Man Jadda Wa Jada.
Biarlah aku mengabadikan niatku ini. keinginan yang begitu kuat. Harapan yang begitu besar. Dulu, aku pernah menuliskan daftar keinginanku. Ada begitu banyak harapan dan keinginan di sana. Beberapa diantaranya telah tercoret. Termasuk harapan untuk menerbitkan buku puisi, Novel, cerpen, Opini, Essai. Aku telah berhasil menyelesaikan harapan itu. Dan kemarin aku kembali berhasil mencoret satu harapan yang telah tercapai di waktu yang tepat. Aku berhasil menyelesaikan S1 di salah satu Universitas Islam di Makassar (28 September 2017). Alhamdulillah dengan predikat Cum laude.
So, what the next?
Baiklah, sebenarnya masih ada mimpi dan harapan yang belum tercapai di dalam daftar yang pernah aku buat. Masih sangat banyak. Dan jika ditinjau dari segi waktu, ada dua harapan yang akan aku kejar kembali dalam waktu dekat. Menikah dan melanjutkan S2 di luar negeri. Wah, Menikah? Ya, di usiaku yang hampir memasuki 23 tahun tentu saja aku berkeinginan untuk segera menikah. Maklumlah, dengan alasan agar ada yang menjaga jika nanti keluar negeri (cieeellah, yang ingin dijaga ) tentu saja untuk menyempurnakan agama dan lebih lagi agar bisa terhindar dari dosa-dosa nafsu dunia yang fana ini. kalian tahu kan? Bagaimana bebasnya pergaulan dunia saat ini? Namun, saat kita berbicara tentang jodoh. Kita hanya bisa berdoa dan berharap. Keinginan tetaplah keinginan. Harapan tetaplah harapan. Selanjutnya ada Allah penentu jalan yang terbaik untuk setiap hambanya.
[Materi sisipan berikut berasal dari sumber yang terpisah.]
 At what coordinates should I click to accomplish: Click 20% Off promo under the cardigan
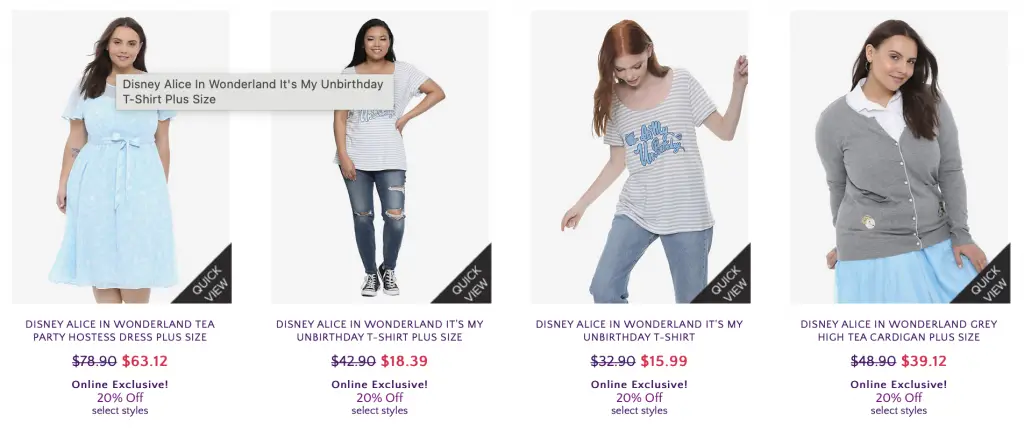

Yoo wess, kita pindah kemasalah kuliah di luar Negeri. Berbicara tentang kuliah di luar negeri tentu gampang, namun jalan untuk menuju ke arah sanalah yang membutuhkan pengorbanan dan perjuangan yang tidak gampang. Butuh proses yang panjang. Masih ada nilai IELTS yang harus dicapai. Masih banyak tes-tes yang harus di lewati, belum lagi berkas-berkas yang sering membuat kepala pusing tuju keliling. Nah, saat seperti inilah prinsip kita harus digunakan. Man jadda wa jada. There is a will. There is a way.
Jika S1, bisa kau gapai di waktu yang tepat. So, kenapa tidak untuk S2?
Selamat berjuang Ainun Jariah, S.Pd. ke episode hidup selanjutnya.